§ **TEXTAUSZUG**:
..........

Aus den Feuilletons

Wenn Pistolen Literaturgeschichte schreiben

Jetzt versteigert: Der Revolver, mit dem Paul Verlaine aus enttäuschter Liebe auf seinen Ex-Geliebten Arthur Rimbaud schoss.
Jetzt versteigert: Der Revolver, mit dem Paul Verlaine aus enttäuschter Liebe auf seinen Ex-Geliebten Arthur Rimbaud schoss. © dpa / picture alliance / CHRISTIE'S AUCTION HOUSE
Von Gregor Sander · 01.12.2016
Für 434.500 Euro wurde der Revolver versteigert, mit dem der französische Dichter Paul Verlaine einst auf seinen Liebhaber Arthur Rimbaud schoss. Die "Welt" nimmt die Auktion zum Anlass für eine makabre Liste.

..........

§ **DATENABSCHNITT**:
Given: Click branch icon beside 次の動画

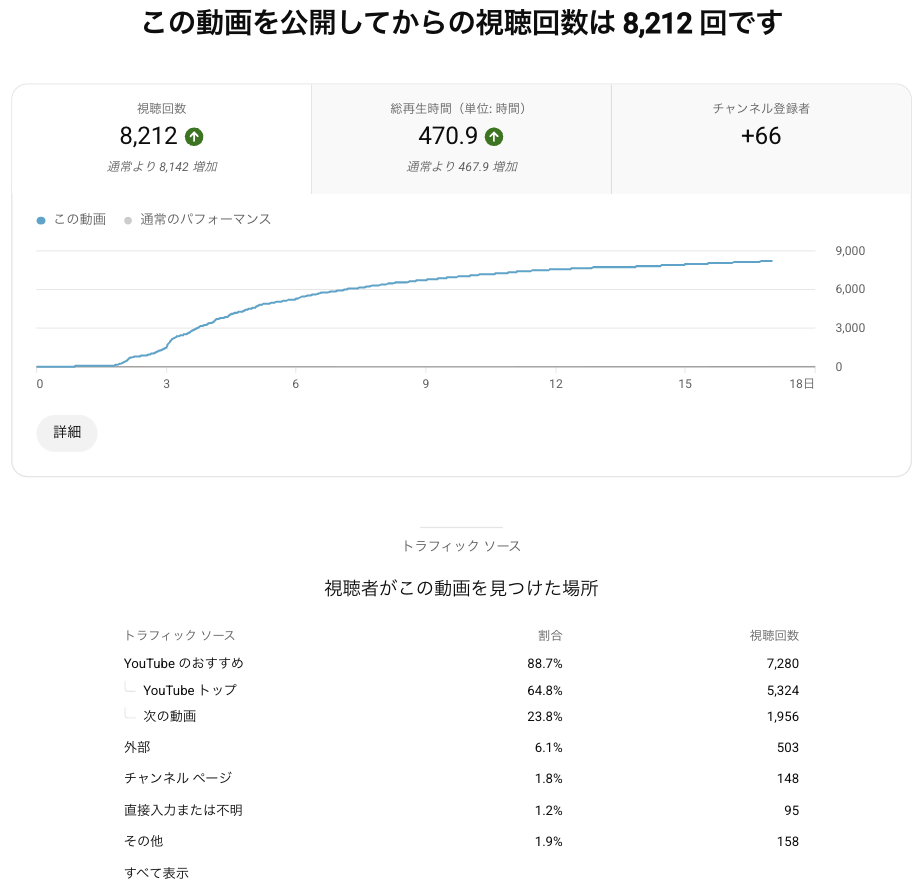Looking at the screenshot, I should [x=129, y=714].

..........

§ **AUFGABE**: Schreib den Text über die Versteigerung von Verlaines Revolver weiter, direkt nach seinem letzten Satz. Das Material wird hier nicht gebraucht.

§ **RICHTIGE ANTWORT**:
"Ist das neue Album nun wirklich zum Niederknien gut? Muss man die Stones im Blues-Kontinuum der Popgeschichte jetzt noch mal ganz neu verorten?"
fragt Jens-Christian Rabe von der SÜDDEUTSCHEN ZEITUNG am Erscheinungstag der neuen Stones Platte und wir lassen erst mal Ueli Bernays von der NEUEN ZÜRCHER ZEITUNG antworten:
"Zum Abschluss des Jahres melden sich die Rolling Stones – ganz, als wäre nichts geschehen – damit zurück, womit sie vor 54 Jahren aufgebrochen sind: mit zwölf Blues-Songs, kernigen Klassikern; sie tönen schnörkellos, süffig und strotzen vor Kraft und der Schmiere englischer Landstrassen."

"Für ihr Alter eine gute Bluesband"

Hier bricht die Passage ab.